Statistics of DPR Korea Football League in the 2016 season.

==Overview==
The Highest Class Football League champions was Kigwanch'a, with April 25 and Amrokkang finishing second and third respectively.

Unusually, the competition was played with a play-off format to decide the championship. Ryŏmyŏng made their Highest Class League debut. Eight teams advanced to the quarter-finals; the only results known are that on 25 October Kigwancha beat Hwaebul 2–1, and Amrokkang defeated Sobaeksu 3–1; both these matches were played at Sŏsan Stadium in P'yŏngyang. It is known that April 25 won their quarter-final match, but their opponent is unknown, as is the match-up of the fourth quarter-final match; the semi-final matches are likewise unknown. Kigwancha went on to defeat April 25 in the final.

Sobaeksu player Kim Su-hyŏng was listed third on North Korea's list of top ten athletes of 2016, and Ryŏmyŏng manager Sin Jŏng-bŏk was listed fourth on the list of top ten managers (across all sports) in the same year.

==Cup Competitions==
===Hwaebul Cup===
The 2016 edition of the Hwaebul Cup began on 27 July 2016 and held at Sŏsan Stadium, with thirteen teams participating: Amrokkang, April 25, Chebi, February 8, Hwaebul, Kyŏnggong'ŏp, Myohyangsan, Rimyŏngsu, Ryongaksan, Ryongnamsan, Sobaeksu, Sŏnbong, and Wŏlmido. The final was played on 28 August, in which April 25 defeated Hwaebul 3–2 on penalties, after extra time ended with the teams level at 2–2.

===Man'gyŏngdae Prize===
The 2016 edition of the Man'gyŏngdae Prize was won by Rimyŏngsu, who defeated Kigwanch'a in the final with a score of 1–0. The final was played at Kim Il-sung Stadium in P'yŏngyang.

===Paektusan Prize===
The 2016 edition of the Paektusan Prize was won by Hwaebul; Sobaeksu were the runners-up.

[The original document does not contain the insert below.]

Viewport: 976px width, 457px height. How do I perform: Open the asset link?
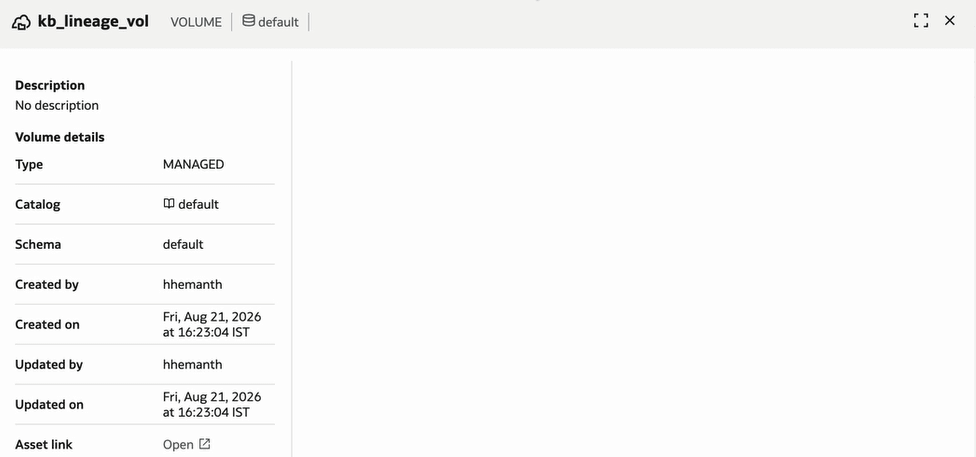pyautogui.click(x=187, y=445)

===Poch'ŏnbo Torch Prize===
The final of the 2016 edition of the Poch'ŏnbo Torch Prize, played at Kim Il-sung Stadium, saw Amrokkang defeat Sobaeksu 2–1.

===Osandŏk Prize===
The second competition for the Osandŏk Prize was held in December, with fourteen teams playing a group round-robin, followed by a knockout competition which was won by Hwaebul.

==Representatives at AFC club competitions==
For the first time since Rimyŏngsu took part in the 2014 AFC President's Cup, two North Korean teams were selected to take part in the 2017 AFC Cup – Kigwanch'a and April 25, the first and second place finishers in the league.